Rescale the listing below by writing out all of its lines again, requests included, with every coordinate in the answers multiplied by 1.3 and rounded to the nearest whole number, halves rounding up. Keep the numbers in the requests as they are, and leave the pictures out of your answer.

[Material supplied start]

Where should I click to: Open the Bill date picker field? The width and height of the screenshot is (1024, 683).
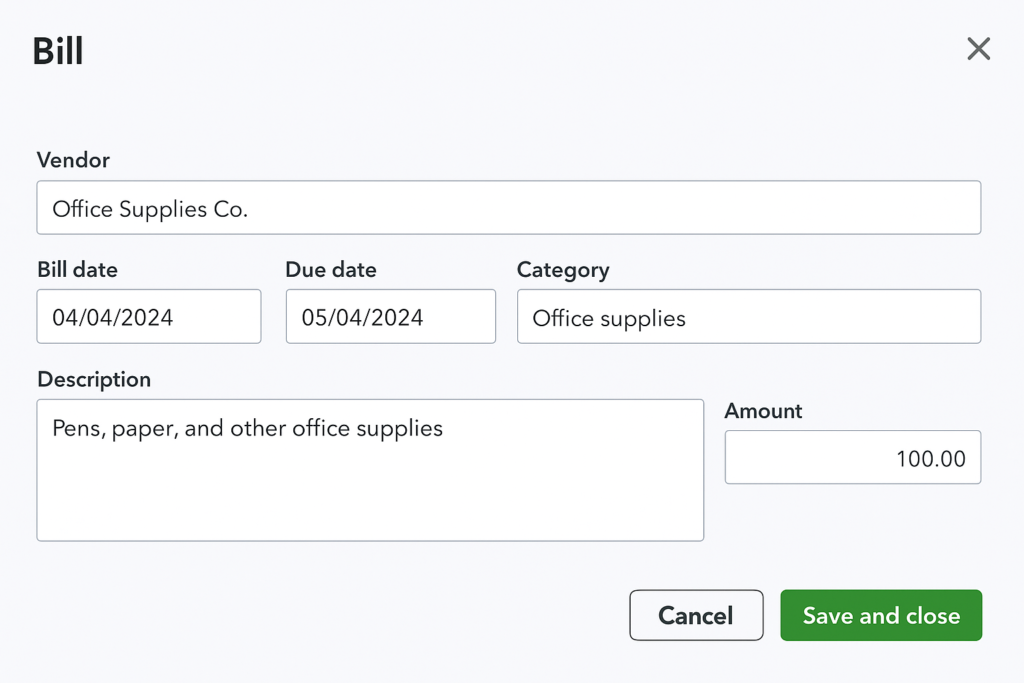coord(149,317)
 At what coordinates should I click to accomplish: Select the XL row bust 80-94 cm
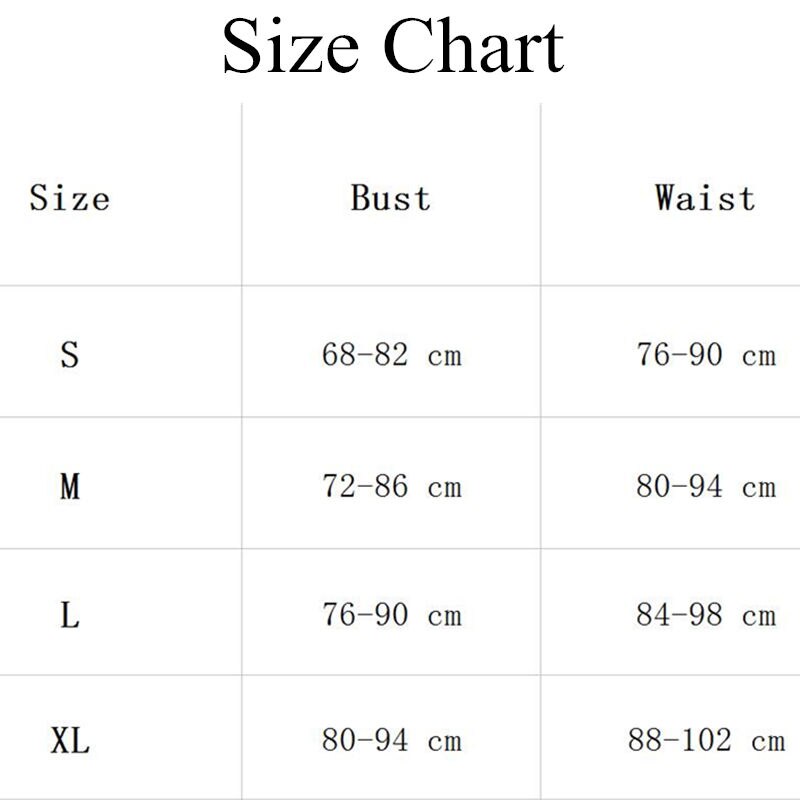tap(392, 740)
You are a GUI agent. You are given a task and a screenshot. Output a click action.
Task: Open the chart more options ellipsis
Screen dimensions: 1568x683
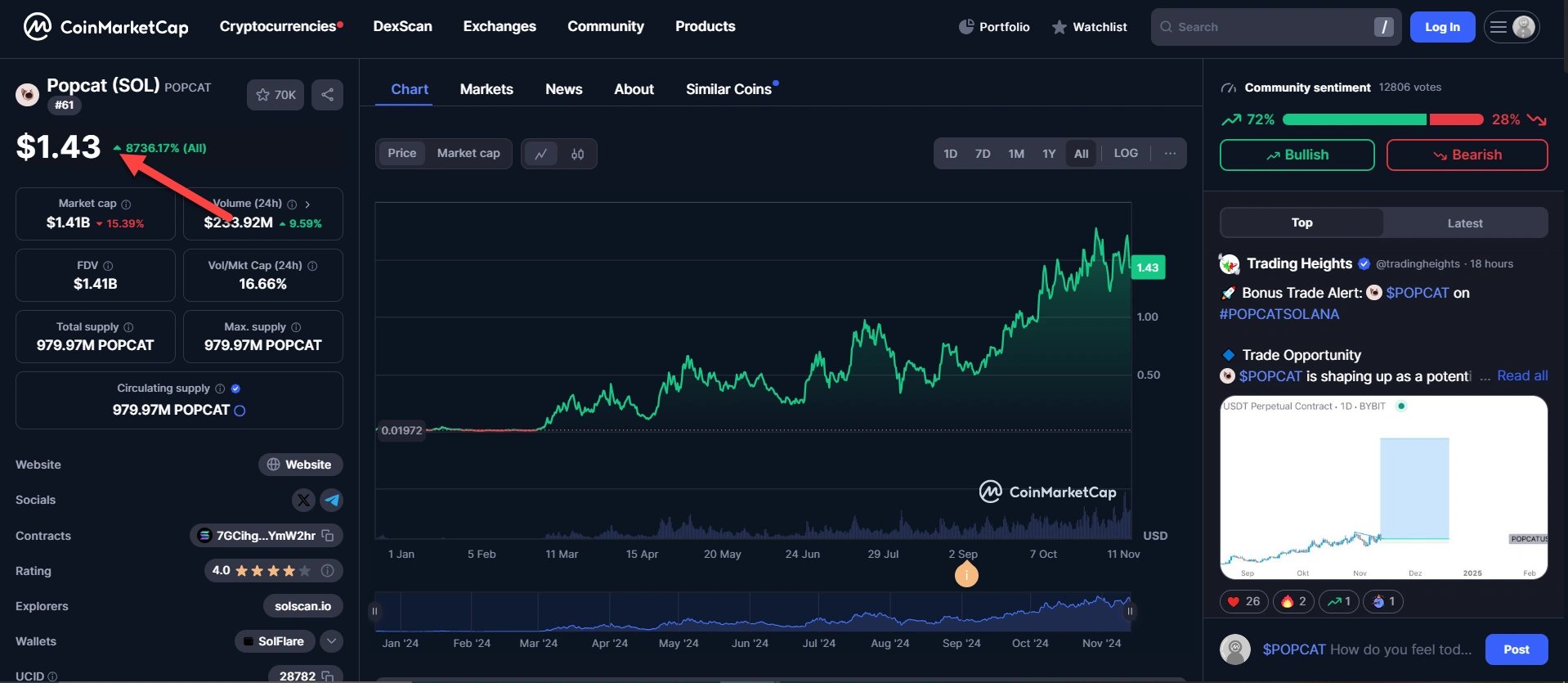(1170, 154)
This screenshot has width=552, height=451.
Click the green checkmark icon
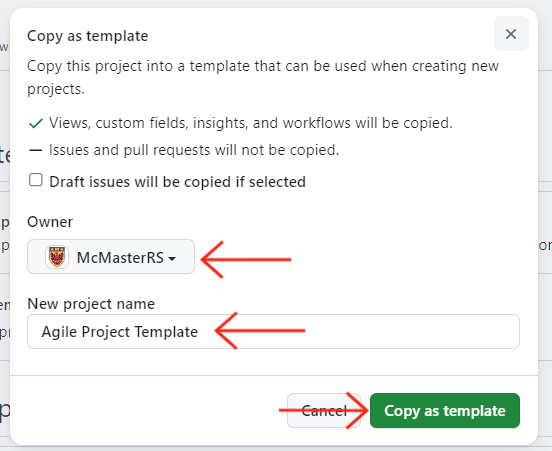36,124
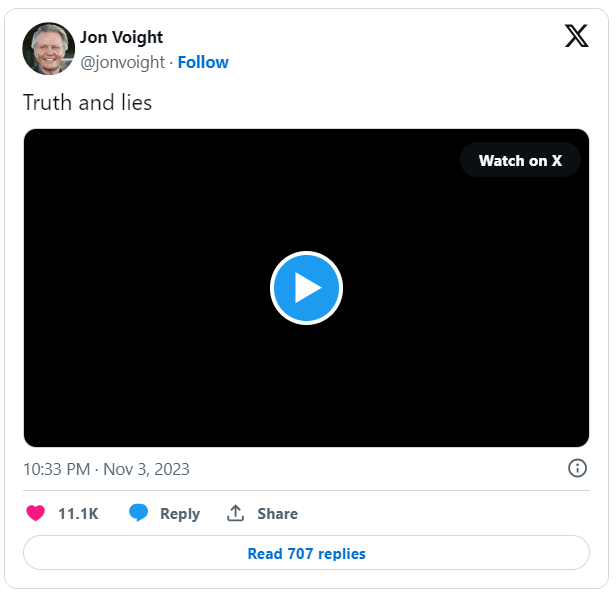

[Material supplied end]

Response for this exercise:
Where should I click to: Open the Bill date picker field? The width and height of the screenshot is (1024, 683).
coord(194,412)
 At what coordinates should I click to accomplish: Select the XL row bust 80-94 cm
tap(510, 962)
You are a GUI agent. You are given a task and a screenshot. Output a click action.
Task: Open the chart more options ellipsis
Screen dimensions: 1568x683
(1521, 200)
This screenshot has width=552, height=451.
Click the green checkmark icon
47,161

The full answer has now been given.